Extracted records
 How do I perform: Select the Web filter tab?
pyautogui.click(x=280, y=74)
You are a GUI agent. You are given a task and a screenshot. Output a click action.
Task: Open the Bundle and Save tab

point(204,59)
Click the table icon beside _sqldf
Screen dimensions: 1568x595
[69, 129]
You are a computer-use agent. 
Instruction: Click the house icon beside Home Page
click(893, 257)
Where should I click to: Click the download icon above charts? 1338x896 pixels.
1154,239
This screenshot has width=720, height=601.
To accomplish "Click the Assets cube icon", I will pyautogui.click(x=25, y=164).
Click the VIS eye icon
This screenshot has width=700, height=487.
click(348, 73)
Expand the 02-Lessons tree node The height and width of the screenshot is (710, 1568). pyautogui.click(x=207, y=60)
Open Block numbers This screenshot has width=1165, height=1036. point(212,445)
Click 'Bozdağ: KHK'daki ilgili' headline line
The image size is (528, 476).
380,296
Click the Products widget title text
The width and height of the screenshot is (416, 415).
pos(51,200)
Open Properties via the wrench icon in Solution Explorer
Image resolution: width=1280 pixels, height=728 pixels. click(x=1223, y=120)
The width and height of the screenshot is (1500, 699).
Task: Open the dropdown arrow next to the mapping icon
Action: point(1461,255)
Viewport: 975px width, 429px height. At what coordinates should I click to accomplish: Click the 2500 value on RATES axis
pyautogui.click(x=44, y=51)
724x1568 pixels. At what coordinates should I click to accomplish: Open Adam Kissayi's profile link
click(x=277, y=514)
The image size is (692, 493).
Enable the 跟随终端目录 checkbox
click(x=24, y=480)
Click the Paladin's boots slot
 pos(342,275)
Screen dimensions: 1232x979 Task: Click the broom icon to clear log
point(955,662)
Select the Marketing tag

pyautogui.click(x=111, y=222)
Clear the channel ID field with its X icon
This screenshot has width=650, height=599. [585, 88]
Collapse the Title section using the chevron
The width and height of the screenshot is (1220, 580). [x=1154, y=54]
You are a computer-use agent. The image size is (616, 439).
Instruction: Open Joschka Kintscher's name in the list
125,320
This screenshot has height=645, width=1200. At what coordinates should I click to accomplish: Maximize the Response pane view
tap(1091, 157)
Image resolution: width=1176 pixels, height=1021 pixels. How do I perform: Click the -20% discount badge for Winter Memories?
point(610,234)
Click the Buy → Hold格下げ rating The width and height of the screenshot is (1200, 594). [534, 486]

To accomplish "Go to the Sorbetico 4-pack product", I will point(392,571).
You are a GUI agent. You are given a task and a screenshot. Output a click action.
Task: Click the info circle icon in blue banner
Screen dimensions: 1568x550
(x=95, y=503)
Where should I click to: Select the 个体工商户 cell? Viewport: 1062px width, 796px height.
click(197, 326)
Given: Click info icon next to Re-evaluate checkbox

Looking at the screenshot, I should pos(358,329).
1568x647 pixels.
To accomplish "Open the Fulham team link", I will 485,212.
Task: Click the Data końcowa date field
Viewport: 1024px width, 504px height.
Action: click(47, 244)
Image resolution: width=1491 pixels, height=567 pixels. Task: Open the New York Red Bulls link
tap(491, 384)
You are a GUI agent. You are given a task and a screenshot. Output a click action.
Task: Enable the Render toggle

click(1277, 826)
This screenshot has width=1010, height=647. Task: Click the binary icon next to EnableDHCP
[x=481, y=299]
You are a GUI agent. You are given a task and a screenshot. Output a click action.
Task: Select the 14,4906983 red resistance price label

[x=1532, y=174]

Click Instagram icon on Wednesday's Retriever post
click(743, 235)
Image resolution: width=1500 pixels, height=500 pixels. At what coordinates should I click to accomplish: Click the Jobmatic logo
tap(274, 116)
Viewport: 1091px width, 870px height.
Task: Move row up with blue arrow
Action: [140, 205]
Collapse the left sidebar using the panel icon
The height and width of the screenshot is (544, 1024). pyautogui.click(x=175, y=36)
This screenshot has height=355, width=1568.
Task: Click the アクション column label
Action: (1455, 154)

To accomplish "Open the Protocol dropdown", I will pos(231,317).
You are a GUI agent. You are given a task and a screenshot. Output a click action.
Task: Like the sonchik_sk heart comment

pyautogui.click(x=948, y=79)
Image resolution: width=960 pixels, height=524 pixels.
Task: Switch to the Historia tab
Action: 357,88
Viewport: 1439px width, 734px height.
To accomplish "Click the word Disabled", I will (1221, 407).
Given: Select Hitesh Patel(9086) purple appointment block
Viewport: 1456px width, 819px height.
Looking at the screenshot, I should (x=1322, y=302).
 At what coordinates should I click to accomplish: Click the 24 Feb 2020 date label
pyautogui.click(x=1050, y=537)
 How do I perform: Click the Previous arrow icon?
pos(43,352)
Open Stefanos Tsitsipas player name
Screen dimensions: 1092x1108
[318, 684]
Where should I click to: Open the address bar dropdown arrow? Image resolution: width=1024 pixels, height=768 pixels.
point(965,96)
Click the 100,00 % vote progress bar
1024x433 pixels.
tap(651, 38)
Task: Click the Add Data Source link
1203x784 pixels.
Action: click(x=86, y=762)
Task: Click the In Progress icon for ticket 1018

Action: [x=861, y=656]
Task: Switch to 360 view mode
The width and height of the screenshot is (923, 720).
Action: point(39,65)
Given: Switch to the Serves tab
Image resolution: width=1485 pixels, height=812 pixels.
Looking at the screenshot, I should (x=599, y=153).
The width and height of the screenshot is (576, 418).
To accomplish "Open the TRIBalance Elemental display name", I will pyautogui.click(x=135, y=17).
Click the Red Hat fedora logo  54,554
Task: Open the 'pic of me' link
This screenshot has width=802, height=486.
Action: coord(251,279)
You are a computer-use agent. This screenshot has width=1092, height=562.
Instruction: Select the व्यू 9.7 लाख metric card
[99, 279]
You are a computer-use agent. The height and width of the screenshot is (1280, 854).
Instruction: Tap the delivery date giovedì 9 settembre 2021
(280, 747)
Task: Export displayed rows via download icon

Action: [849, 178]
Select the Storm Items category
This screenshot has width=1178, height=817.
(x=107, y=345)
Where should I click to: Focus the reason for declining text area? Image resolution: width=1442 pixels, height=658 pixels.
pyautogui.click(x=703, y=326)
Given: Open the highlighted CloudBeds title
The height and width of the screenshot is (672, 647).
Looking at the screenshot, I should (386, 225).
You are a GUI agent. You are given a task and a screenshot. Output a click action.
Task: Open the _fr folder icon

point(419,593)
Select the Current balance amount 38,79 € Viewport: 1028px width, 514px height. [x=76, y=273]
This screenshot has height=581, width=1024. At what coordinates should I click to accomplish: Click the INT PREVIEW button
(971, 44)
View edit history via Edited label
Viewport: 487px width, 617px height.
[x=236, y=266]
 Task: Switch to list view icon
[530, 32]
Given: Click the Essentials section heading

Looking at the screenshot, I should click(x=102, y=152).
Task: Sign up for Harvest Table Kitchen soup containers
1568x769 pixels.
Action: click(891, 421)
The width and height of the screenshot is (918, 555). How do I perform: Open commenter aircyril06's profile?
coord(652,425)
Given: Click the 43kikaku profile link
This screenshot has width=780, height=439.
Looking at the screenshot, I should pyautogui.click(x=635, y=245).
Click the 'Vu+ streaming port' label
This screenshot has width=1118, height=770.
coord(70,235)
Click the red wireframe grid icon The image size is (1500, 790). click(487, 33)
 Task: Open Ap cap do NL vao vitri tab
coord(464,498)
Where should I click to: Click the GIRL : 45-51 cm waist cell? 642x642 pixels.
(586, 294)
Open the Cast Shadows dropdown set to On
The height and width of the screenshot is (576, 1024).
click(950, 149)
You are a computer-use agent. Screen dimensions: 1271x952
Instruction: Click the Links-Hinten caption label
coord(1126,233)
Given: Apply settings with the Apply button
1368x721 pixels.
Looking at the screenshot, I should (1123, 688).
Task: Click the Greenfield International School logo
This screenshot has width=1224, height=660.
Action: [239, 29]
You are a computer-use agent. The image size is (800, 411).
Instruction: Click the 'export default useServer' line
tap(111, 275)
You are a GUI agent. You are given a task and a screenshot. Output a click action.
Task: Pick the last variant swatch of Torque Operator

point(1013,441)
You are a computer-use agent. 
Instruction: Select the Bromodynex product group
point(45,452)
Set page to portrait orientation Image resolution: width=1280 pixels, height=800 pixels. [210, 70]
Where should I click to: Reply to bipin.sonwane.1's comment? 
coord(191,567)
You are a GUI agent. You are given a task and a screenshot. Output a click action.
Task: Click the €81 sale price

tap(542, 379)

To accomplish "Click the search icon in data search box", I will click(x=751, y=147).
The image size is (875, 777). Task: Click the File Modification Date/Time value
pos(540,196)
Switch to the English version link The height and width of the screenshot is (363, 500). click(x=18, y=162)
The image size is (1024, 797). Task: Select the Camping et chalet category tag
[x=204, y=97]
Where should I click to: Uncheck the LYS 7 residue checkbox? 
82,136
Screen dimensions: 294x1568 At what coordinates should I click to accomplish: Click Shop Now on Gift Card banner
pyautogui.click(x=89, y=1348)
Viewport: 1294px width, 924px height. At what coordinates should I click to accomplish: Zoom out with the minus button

= Problem description =
Where a line in the records above contains the word "computer", copy that line.

= Output for this task =
You are a computer-use agent. 
You are a computer-use agent. The image size is (616, 439).
You are a computer-use agent. This screenshot has width=1092, height=562.
You are a computer-use agent. The height and width of the screenshot is (1280, 854).
You are a computer-use agent. Screen dimensions: 1271x952
You are a computer-use agent. The image size is (800, 411).
You are a computer-use agent. 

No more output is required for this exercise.